Demokrasi yolculuğumuzda bir seçimi daha geride bıraktık. Milletvekili seçimlerinden hiç söz etmeyeceğim. Cumhurbaşkanlığı seçimi üzerinde durmak istiyorum bu hafta, çünkü haftaya bu seçim için bir kez daha sandık başına gideceğiz.
Şimdi gelelim konumuza…
Yarışta üç aday bitiş çizgisine ulaşabilmek için uğraştı da uğraştı ve sonuçlar açıklandı:
Recep Tayyip Erdoğan: 27.133.837 oy ve oranı %49,52,
Kemal Kılıçdaroğlu: 24.594.932 oy ve oranı %44,88,
Sinan Oğan: 2.831.208 y ve oranı %5,17,
Bir de fiilî olarak yarıştan çekilen ama resmî olarak oy pusulasında yer alan Muharrem İnce’nin oyları var: 236.097 oy ve oranı %0,43.

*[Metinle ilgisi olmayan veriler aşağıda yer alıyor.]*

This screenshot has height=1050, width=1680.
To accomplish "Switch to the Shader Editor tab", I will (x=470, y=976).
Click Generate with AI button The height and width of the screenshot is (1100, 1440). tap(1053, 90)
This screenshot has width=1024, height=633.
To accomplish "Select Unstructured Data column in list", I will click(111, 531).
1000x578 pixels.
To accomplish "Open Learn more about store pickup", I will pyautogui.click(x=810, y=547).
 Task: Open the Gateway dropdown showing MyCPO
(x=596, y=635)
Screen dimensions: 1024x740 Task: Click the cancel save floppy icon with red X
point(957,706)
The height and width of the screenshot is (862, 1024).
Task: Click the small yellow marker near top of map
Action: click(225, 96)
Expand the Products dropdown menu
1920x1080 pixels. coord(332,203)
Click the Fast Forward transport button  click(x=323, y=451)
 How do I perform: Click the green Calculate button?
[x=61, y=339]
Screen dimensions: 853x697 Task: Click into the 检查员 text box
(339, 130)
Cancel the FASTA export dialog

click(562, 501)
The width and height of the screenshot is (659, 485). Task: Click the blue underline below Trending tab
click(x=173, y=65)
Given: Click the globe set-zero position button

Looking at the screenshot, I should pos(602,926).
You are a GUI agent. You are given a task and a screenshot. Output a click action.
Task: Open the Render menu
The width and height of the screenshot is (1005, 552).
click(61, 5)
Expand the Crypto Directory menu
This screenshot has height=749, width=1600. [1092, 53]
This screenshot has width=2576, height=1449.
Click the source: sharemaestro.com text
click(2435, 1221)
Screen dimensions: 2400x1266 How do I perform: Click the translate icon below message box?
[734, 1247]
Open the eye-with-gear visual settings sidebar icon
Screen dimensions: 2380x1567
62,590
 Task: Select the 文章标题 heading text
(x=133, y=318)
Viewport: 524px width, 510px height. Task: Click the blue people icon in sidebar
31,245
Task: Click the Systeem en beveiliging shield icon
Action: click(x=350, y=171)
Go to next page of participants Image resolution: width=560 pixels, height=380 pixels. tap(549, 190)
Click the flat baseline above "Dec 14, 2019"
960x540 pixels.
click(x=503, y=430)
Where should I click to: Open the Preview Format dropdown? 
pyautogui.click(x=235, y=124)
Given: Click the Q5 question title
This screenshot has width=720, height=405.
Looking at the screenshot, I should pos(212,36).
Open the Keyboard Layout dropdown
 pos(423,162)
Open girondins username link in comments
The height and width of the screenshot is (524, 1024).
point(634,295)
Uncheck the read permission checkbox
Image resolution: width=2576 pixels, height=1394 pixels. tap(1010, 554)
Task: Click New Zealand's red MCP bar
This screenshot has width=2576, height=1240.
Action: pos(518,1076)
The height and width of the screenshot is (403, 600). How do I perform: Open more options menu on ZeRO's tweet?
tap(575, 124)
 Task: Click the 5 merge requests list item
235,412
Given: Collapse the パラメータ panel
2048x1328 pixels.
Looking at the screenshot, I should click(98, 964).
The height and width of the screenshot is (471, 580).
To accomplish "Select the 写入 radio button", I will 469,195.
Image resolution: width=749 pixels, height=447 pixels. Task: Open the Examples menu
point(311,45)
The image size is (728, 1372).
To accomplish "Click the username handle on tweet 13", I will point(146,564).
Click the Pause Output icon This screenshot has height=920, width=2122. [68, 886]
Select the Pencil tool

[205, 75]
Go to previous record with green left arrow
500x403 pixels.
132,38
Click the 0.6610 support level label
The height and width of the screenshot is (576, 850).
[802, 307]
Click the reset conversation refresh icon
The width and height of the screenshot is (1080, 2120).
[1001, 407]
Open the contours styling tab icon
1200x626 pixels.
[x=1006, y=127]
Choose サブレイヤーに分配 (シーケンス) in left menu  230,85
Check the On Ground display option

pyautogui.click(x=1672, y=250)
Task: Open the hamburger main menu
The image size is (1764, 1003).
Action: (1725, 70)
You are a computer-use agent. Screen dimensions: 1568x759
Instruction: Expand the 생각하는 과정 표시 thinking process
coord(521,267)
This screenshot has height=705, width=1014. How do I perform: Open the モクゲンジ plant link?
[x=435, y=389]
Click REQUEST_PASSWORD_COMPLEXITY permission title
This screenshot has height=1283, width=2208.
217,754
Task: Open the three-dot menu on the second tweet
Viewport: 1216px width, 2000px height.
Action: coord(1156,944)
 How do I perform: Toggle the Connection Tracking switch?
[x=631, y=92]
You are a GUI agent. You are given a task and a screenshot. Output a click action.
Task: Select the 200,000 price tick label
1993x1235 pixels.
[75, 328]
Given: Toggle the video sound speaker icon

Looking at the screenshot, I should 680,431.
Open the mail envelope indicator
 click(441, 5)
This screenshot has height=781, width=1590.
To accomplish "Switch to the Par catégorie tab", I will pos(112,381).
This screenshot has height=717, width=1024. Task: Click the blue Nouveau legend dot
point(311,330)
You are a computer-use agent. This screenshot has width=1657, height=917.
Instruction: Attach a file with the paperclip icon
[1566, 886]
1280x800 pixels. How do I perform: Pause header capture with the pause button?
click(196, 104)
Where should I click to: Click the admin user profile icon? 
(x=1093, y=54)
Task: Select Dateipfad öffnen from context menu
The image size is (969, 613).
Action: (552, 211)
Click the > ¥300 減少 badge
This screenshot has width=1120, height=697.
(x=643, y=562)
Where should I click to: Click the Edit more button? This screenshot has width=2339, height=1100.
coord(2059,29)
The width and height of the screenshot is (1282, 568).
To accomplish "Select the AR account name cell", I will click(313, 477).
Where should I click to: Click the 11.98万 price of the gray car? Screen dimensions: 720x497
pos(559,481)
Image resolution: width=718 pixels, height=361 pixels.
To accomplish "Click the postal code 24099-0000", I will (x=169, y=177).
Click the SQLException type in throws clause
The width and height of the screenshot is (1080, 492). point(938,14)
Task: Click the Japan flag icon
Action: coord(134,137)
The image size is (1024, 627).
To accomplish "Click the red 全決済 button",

Bu sonuçlardan sonra Recep Tayyip Erdoğan’ın taraftarları havalara uçtu. Moraller tavan yaptı. Neden biliyor musunuz? İçten içe yenilgi çanlarının çaldığını kabullenmişlerdi. Küfür ve hakaretleri bir kenara bırakıyorum. “Türk milletinin ferasetine[1] güvenmeyi öğreneceksiniz!” şeklinde had bildiren bir cümle veya aynı cümlenin biraz daha kibarcası “Türk milletinin ferasetine güvenmeyi öğrenin” cümlesi en çok duyduğum cümleler oldu.
Şöyle bir düşünüyorum da “Eğer tüm adaylar da 14 televizyonda birden eşit süreli ortak yayın yapabildiyse, yazılı medyada tüm gazetelerde eşit yer alabildiyse, TRT televizyon ve radyolarında aynı şekilde yer alabildiyse” ben de seçim sonuçlarına “işte milletin feraseti” diye yorum yaparım.
Eğer böyle değilse, bu seçimdeki sonuca “milletin feraseti” olarak bir tespit yapmak mümkün müdür buna sizler karar verin. Bunun için uzun uzun araştırma yapmanıza da gerek yok. Bu yazıyı okuduğunuz gün TRT’nin televizyon ya da radyolarında ana haberi veya saat başı haberlerini dinleyin ve durumu görün. O zaman vicdanınıza danışıp karar verin.
Sonuçlar, seçimi kazanacaklarından emin olan Kemal Kılıçdaroğlu taraftarlarında büyük bir hayal kırıklığı yarattı. Kızanlar, küsenler, rakipleri “feraset” bayrağını açmışken onların tam da istediği gibi “Bu millet anlamaz!” diye çığlık çığlığa haykıranlar doldurdu ortalığı.
Oysa yıl boyunca 365 günün 24 saati, yazılı ve görsel yayınların ezici çoğunluğunda, sürekli olarak belli yayınları izleyenlerin ve başka dünyadan haberi olmayanların “Bu millet anlamaz!” sıfatını hak ettiklerini düşünmek haksızlık olmaz mı? Örneğin, bir mitinge katıldınız. Orada “Bunlar Diyanet’i kapatacak, Apo’yu affedecek” gibi cümleleri duydunuz; üstüne bir de çakma video izlediniz. Burada dinlediklerinizin ve seyrettiklerinizin “yalan” olduğunu ne size söyleyen oldu ne de o itirazların size duyurulmasını sağlayan bir ortamda bulundunuz. Bu durumda oyunuz ne olurdu sizce?
İlk günlerin hemen herkeste gördüğümüz fotoğrafı buydu ama aslında bu seçimin kazananı da kaybedeni de yoktu çünkü seçim iki turluydu.
Durum böyle olunca konuya bakış açımızı değiştirmek zorundayız. İsterseniz gelin, size bu farklı pencereyi açayım:
Sayın Recep Tayyip Erdoğan’ın oyu 27.133.837, Sayın Kemal Kılıçdaroğlu’nun oyu 24.594.932. Aralarındaki fark 2.538.905 oy.
Sadece Sinan Oğan’ın oyu 2.831.208 ve bu oyların Sayın Erdoğan’a gitme olasılığı çok zayıf. Dahası Sayın Muharrem İnce’ye verilen 236.097 oyun da Sayın Cumhurbaşkanı’na gitme olasılığı sıfıra yakın. Kullanılmayan 8.428.586 oyu da bu hesabın içine alırsanız 28 Mayıs’ta bitiş çizgisine kimin daha yakın olduğunu görürsünüz.
Çok güzel bir söz vardır: Umudunu yitirme, umudunu yitirdin mi her şeyini yitirirsin.